Procedure - Patient Restriction

  1. The patient may request a restriction on the use and disclosure of their PHI.
  2. Nodaway County Ambulance District is not required to agree to any restriction, and given the emergent nature of our operation, we generally will not agree to a restriction.
  3. ALL REQUESTS FOR RESTRICTION ON USE AND DISCLOSURE OF PHI MUST BE SUBMITTED IN WRITING ON THE APPROVED District FORM. ALL REQUESTS WILL BE REVIEWED AND DENIED OR APPROVED BY THE PRIVACY OFFICER.
  4. If Nodaway County Ambulance District agrees to a restriction, we may not use or disclosed PHI in violation of the agreed upon restriction, except that if the individual who requested the restriction is in need of emergency service, and the restricted PHI is needed to provide the emergency service, Nodaway County Ambulance District may use the restricted PHI or may disclose such PHI to another health care provider to provide treatment to the individual.
  5. The agreement to restrict PHI will be documented to ensure that the restriction is followed.
  6. A restriction may be terminated if the individual agrees to or requests the termination. Oral agreements to terminate restrictions must be documented. A current restriction may also be terminated by Nodaway County Ambulance District as long as Nodaway County Ambulance District notifies the patient that PHI created or received after the restriction is removed is no longer restricted. PHI that was restricted prior to Nodaway County Ambulance District voiding the restriction must continue to be treated as restricted PHI.

Policy - Accounting

To provide guidance to management and staff concerning the patient’s right to an Accounting and the types of uses and disclosures of PHI for which Nodaway County Ambulance District is required to document.

Procedure

1. All patient records will be kept by Nodaway County            Ambulance District for a period of six (6) years from the date of service.

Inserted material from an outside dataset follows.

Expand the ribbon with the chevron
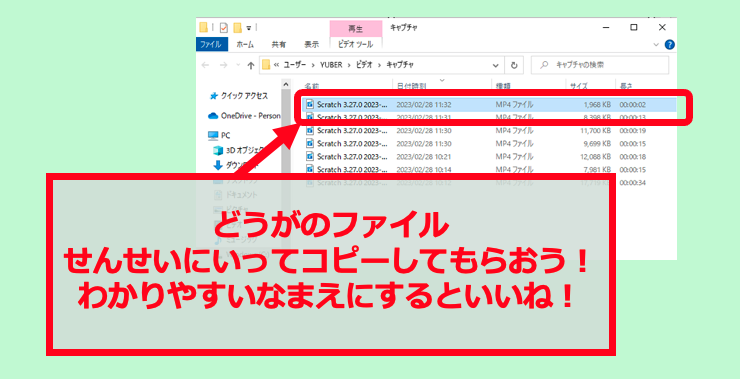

2. All patient accounting requests should be received directly from a patient or personal representative.

3. Nodaway County Ambulance District will provide a list of uses and disclosures of the patient’s PHI, made by Nodaway County Ambulance District or by a Business Associate on Nodaway County Ambulance District ’s behalf, for the last six (6) years or to the extent that Nodaway County Ambulance District has maintained that patient’s information if less than six (6) years.

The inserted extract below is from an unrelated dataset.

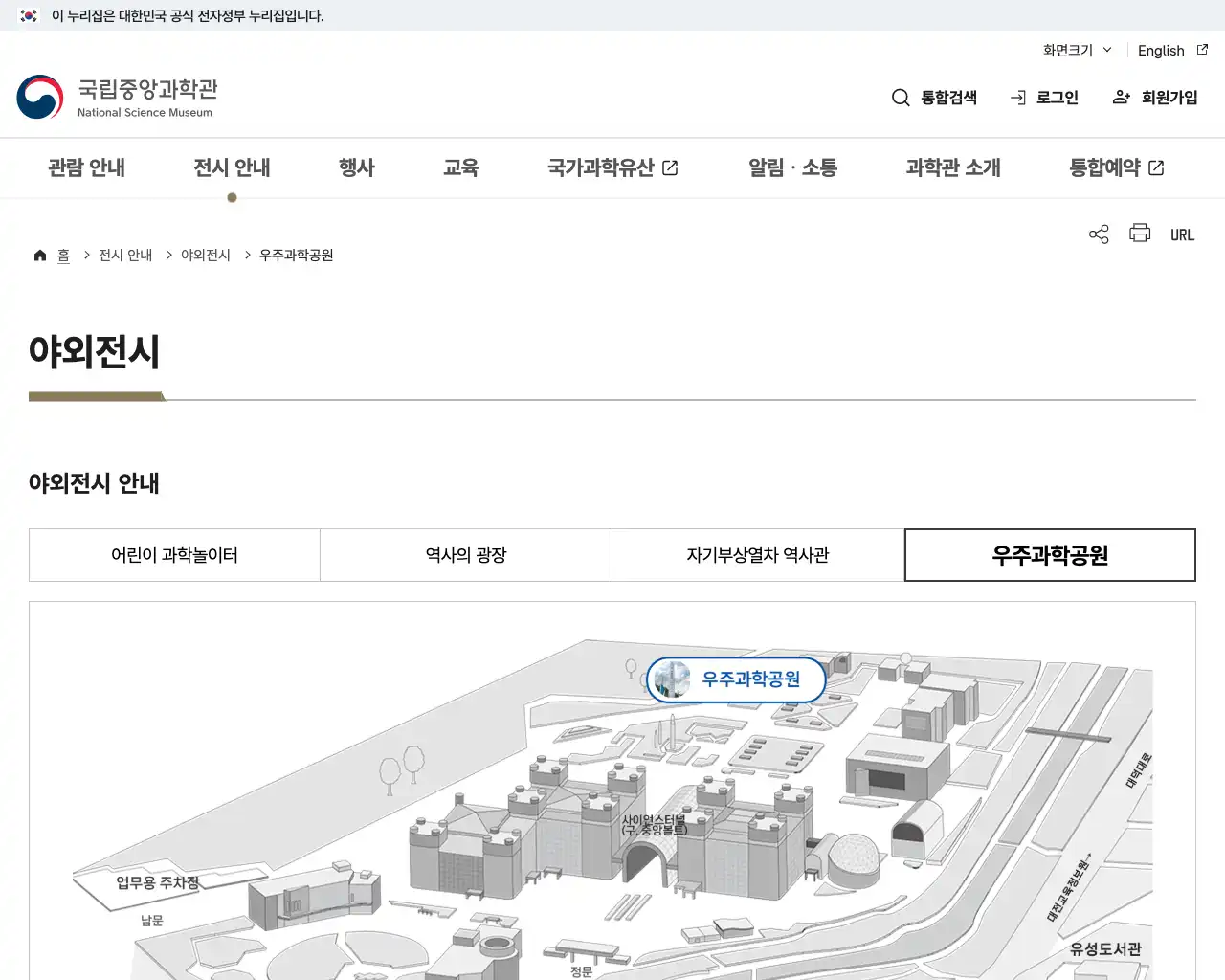
Task: Open the 화면크기 screen size dropdown
Action: click(x=1075, y=50)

4. All uses and disclosures of a patient’s PHI, made by Nodaway County Ambulance District , must be documented for accounting purposes except:

a. Disclosures to carry out treatment, payment and health care operations;

b. For national security or intelligence purposes;

c. Uses and disclosures incident to an unaccountable use or disclosure;

d. That occurred prior to the compliance date.

5. A common use or disclosure that must be accounted for and information provided upon a request for accounting is the disclosure of PHI in response to a subpoena, summons or warrant.

Policy - Patient Complaints

Patients have the right to complain to the District about any concerns they may have concerning patient privacy. Any patient or family member who expresses a concern or complaint to you should be directed to contact the Privacy Officer. The Privacy Officer is responsible for receiving, investigating, and documenting all complaints from patients concerning patient privacy issues.